» What the task requires
Say how many lines in the following entries include "Open", and add nothing else.

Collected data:
※

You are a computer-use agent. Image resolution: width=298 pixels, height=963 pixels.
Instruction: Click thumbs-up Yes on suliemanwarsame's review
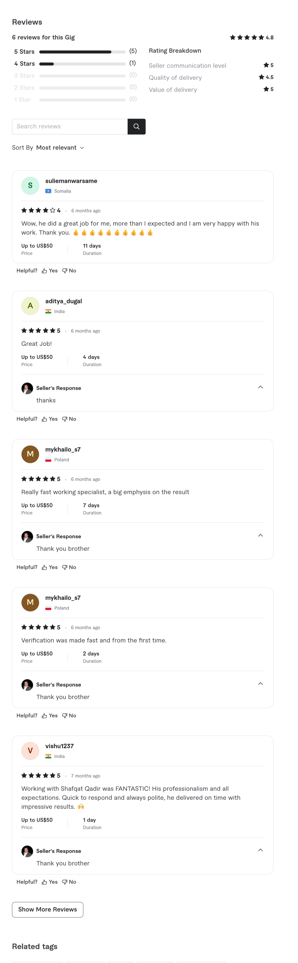[x=50, y=271]
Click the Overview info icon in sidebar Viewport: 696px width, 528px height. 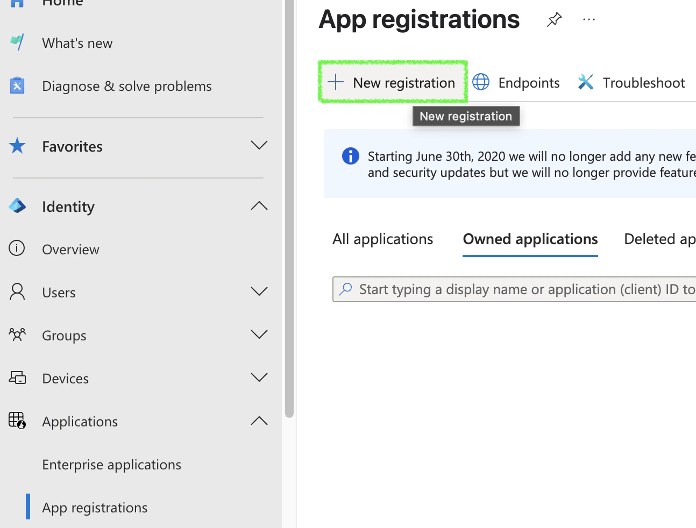coord(17,248)
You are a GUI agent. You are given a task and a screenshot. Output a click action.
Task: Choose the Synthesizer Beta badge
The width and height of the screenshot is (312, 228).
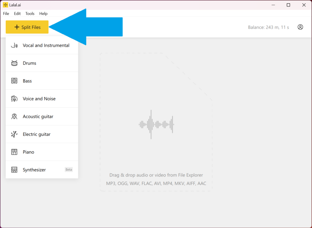(x=69, y=169)
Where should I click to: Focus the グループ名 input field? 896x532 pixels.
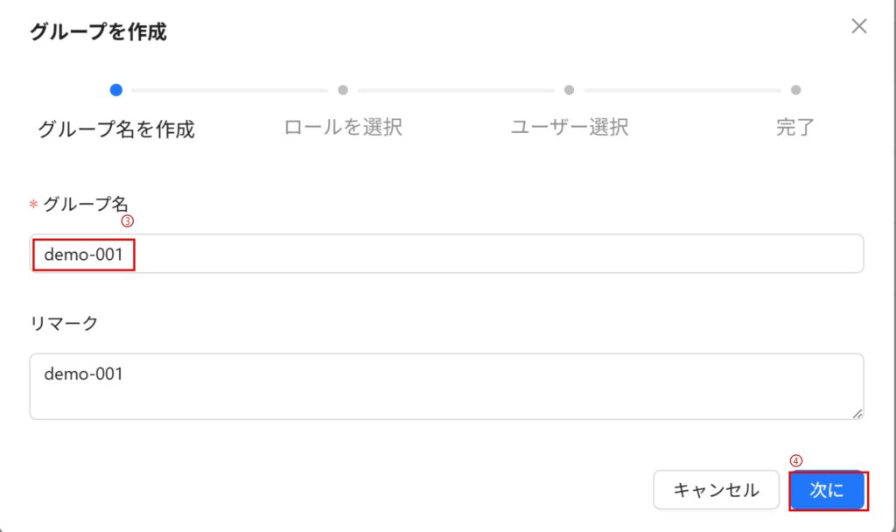[490, 254]
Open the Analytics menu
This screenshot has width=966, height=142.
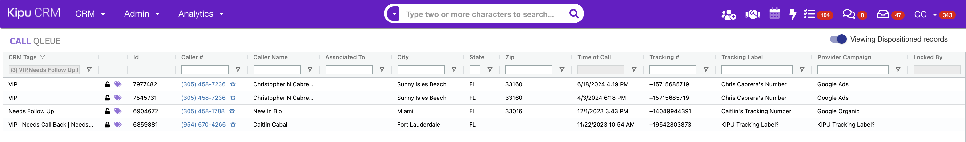pyautogui.click(x=201, y=14)
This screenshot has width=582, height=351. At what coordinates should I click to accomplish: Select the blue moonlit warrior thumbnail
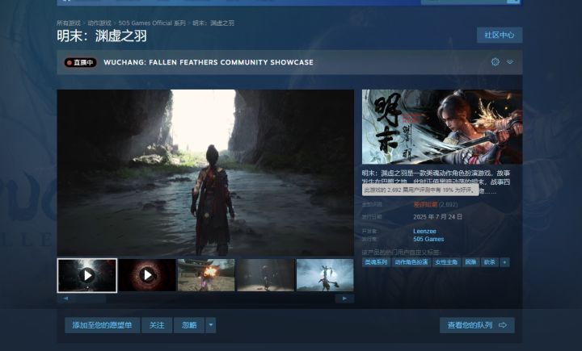[x=325, y=275]
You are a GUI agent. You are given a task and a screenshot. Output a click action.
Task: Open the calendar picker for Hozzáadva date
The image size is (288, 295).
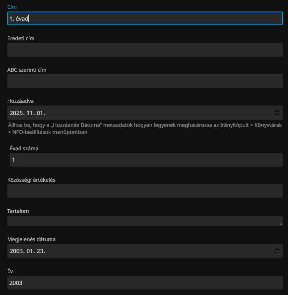click(277, 113)
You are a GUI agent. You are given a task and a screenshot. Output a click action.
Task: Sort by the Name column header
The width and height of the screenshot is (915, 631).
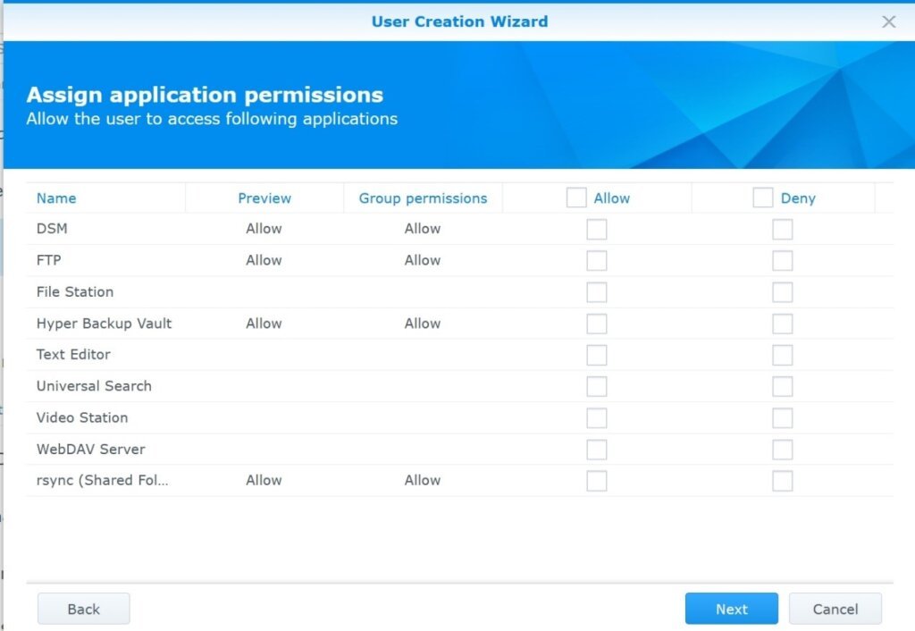point(56,198)
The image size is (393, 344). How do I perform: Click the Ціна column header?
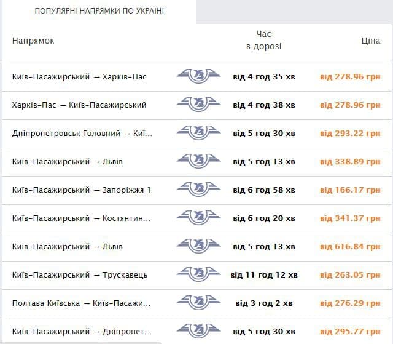370,41
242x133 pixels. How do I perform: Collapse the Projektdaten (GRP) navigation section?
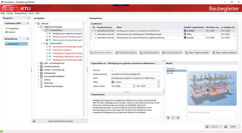(x=28, y=23)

※

» Exercise answer
2